Title :
Enhanced Robot Speech Recognition Based on Microphone Array Source Separation and Missing Feature Theory
Author :
Yamamoto, Shun´ichi ; Valin, Jean-Marc ; Nakadai, Kazuhiro ; Rouat, Jean ; Michaud, François ; Ogata, Tetsuya ; Okuno, Hiroshi G.
Author_Institution :
Graduate School of Informatics, Kyoto University, Kyoto, 606-8501 Japan shunichi@kuis.kyoto-u.ac.jp
Abstract :
A humanoid robot under real-world environments usually hears mixtures of sounds, and thus three capabilities are essential for robot audition; sound source localization, separation, and recognition of separated sounds. While the first two are frequently addressed, the last one has not been studied so much. We present a system that gives a humanoid robot the ability to localize, separate and recognize simultaneous sound sources. A microphone array is used along with a real-time dedicated implementation of Geometric Source Separation (GSS) and a multi-channel post-filter that gives us a further reduction of interferences from other sources. An automatic speech recognizer (ASR) based on the Missing Feature Theory (MFT) recognizes separated sounds in real-time by generating missing feature masks automatically from the post-filtering step. The main advantage of this approach for humanoid robots resides in the fact that the ASR with a clean acoustic model can adapt the distortion of separated sound by consulting the post-filter feature masks. Recognition rates are presented for three simultaneous speakers located at 2m from the robot.

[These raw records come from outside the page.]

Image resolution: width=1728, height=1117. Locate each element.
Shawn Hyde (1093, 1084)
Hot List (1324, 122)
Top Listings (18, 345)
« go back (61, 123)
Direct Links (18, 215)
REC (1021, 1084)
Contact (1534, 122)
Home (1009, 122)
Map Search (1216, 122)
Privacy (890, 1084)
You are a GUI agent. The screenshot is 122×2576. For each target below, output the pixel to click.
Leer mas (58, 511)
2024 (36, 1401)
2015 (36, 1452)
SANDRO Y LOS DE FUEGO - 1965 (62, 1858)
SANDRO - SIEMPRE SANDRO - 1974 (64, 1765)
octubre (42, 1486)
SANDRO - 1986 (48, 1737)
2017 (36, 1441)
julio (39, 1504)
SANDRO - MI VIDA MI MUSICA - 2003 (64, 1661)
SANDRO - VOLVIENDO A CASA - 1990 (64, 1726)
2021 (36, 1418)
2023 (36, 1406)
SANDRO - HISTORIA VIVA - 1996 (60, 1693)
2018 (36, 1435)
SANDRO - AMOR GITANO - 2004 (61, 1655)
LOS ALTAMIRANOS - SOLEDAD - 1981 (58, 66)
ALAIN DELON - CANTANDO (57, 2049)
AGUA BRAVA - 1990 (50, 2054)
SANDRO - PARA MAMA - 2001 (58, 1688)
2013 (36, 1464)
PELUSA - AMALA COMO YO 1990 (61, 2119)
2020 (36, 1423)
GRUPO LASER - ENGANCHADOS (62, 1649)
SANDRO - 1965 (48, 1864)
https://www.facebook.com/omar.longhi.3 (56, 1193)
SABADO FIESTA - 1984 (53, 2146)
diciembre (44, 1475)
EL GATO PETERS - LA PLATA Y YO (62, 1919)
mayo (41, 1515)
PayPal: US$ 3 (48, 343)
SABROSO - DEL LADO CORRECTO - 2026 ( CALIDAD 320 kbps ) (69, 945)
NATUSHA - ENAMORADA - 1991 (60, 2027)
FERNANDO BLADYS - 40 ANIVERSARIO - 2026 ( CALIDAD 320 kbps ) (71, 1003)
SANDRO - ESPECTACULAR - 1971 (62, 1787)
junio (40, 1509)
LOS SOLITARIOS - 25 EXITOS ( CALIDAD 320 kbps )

Use of both the post-filter and the missing feature mask results in an average reduction in error rate of 42% (relative).
Keywords :
Acoustic distortion; Automatic speech recognition; Error analysis; Humanoid robots; Interference; Loudspeakers; Microphone arrays; Source separation; Speech coding; Speech recognition;
Conference_Titel :
Robotics and Automation, 2005. ICRA 2005. Proceedings of the 2005 IEEE International Conference on
Print_ISBN :
0-7803-8914-X
DOI :
10.1109/ROBOT.2005.1570323